Time to scrap Super Rugby? Format still flawed after 25 years

SUPER Rugby marks its 25th anniversary this year still struggling to establish a stable identity and with calls for the unwieldy competition across 16 time zones to be scrapped.
Staging a multi-national tournament from South Africa to New Zealand every weekend was always going to be fraught with problems even before Argentina joined, and the governing body SANZAAR has never found an acceptable solution.
Perhaps the best answer, according to South African-born former All Blacks great Andrew Mehrtens, would be to scrap the tournament and start all over again without South Africa and Argentina.
“If we push into Asia, if we can develop a competition that’s in the same time zone I think it’s going to be a better product,” the former All Blacks fly-half said.
“We need to drop South Africa. As much as I love South Africa, logistically it’s a pain, and the same with Argentina.”
The problem is highlighted by the Wellington Hurricanes’ start to this season.
Following their final warm-up game in Auckland last weekend, they play in South Africa on Saturday, travel on to Argentina the week after and play their third match the following week back in New Zealand.
– Conference complications –
Super Rugby was born in 1996 as a 12-team competition with franchises in New Zealand, Australia and South Africa playing in a round-robin competition with the top four advancing to semi-finals.
In 2011, in an attempt to make more money from broadcasters, it was expanded to 15 teams divided into three national conferences under a complicated system in which teams did not play all the other sides.

Super Rugby matches can take place across 16 times zones from Auckland to Buenos Aires making it hard even for diehard fans to keep track of all the action each weekend
It was further enlarged to 18 teams in 2016 and spread over 16 time zones with the addition of a sixth South African side as well as the Sunwolves from Japan and Argentina’s Jaguares making it bewildering for even diehard fans to keep up with the action which was taking place at all hours.
The flaws in the conference system were immediate, especially in 2017 when the Golden Lions were ranked the top team for the play-offs despite having not faced a New Zealand team.
When it came to the crunch they lost the final at home to the Canterbury Crusaders.
– So long Sunwolves –
Another rethink saw two South African and one Australian side axed in 2018. The widely criticised conference system will be scrapped for next season, as will Japan’s Sunwolves.
SANZAAR’s prime concern now before the next edition is to generate public interest after crowds fell markedly in recent years and television audiences flattened out.
They need impressive data to put to the broadcasters as deals are renegotiated, but the only definite number they have is that there will be less content in 2021 when the tournament drops from an 18-week regular season to 13.
Sunset for Sunwolves: Japan fans hold a flag during a Sunwolves match in Christchurch.
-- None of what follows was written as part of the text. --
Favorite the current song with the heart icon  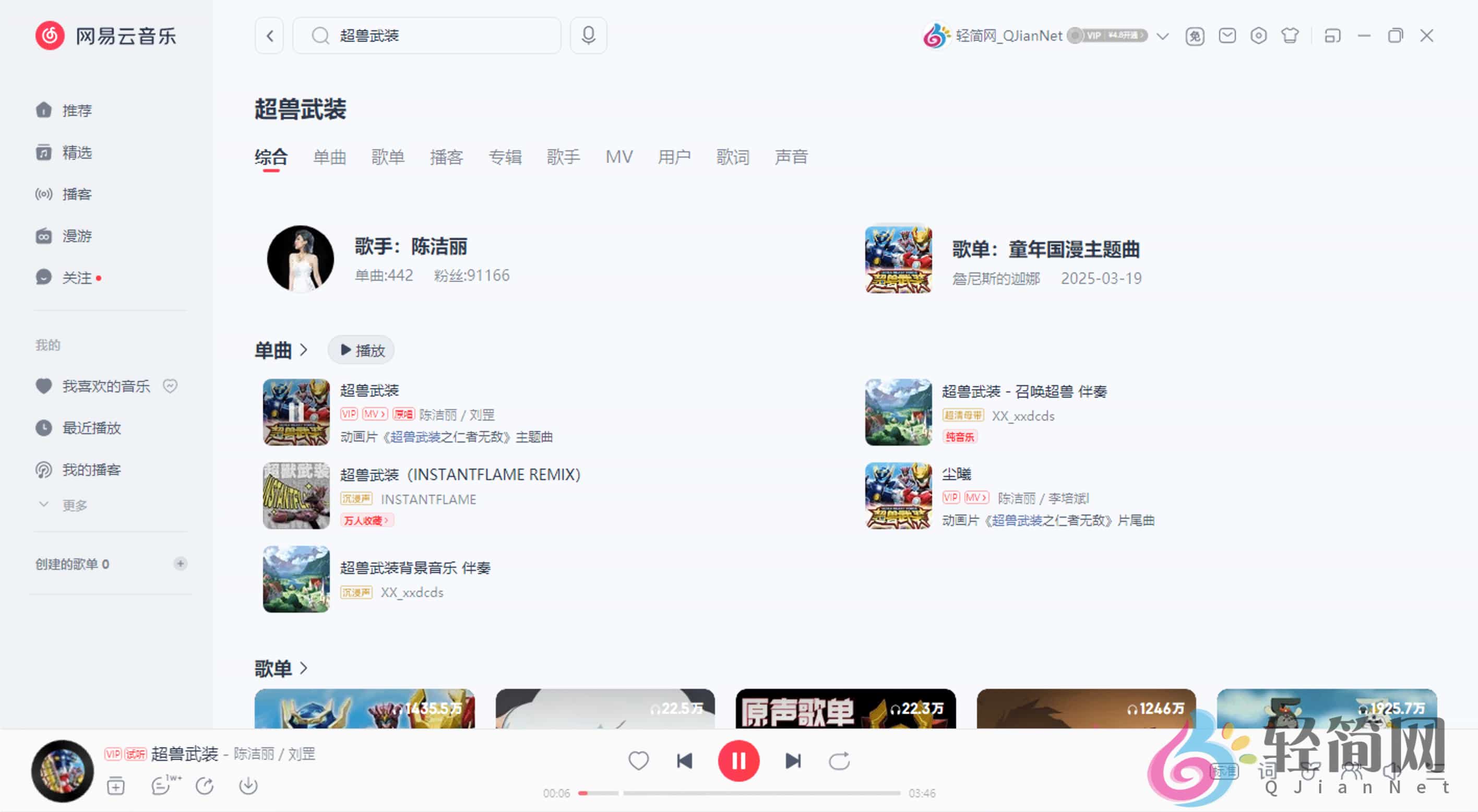click(638, 760)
The Japan franchise will play their final Super Rugby season in 2020
In its early days, Super Rugby was uncomplicated and even though it was professional there was still an amateur feel.
Flanker Daniel Braid, who played for the Auckland Blues when they won the title for the third and final time in 2002, recalls “training in public gyms, waiting for regular punters to finish their bench presses before we could jump on”.
It was a world far-removed from the high-tech facilities of modern teams, coupled with scientifically managed workloads, in no small part financed by broadcast income.
In Australia, Fox has already warned rugby executives that it is on a cost-slashing campaign with Rugby Australia chief executive Raelene Castle pinning her hopes on a competitive tendering process to negotiate an improved broadcast deal for the next five years.
“We believe that we have more than one party that’s prepared to step forward and have a serious look at the rights for rugby,” Castle said.
Mehrtens believes the Australian situation is further reason to end Super Rugby with South Africa and Argentina peeling off to join tournaments more closely in line with their time zones.
“We’re up against big northern hemisphere economies in Europe and England, so Australia being strong as a rugby brand is important to New Zealand as well,” he said.
“Australia has a bigger economic footprint into Asia and I’m fully of the belief that’s our future getting into that market there and helping develop that.”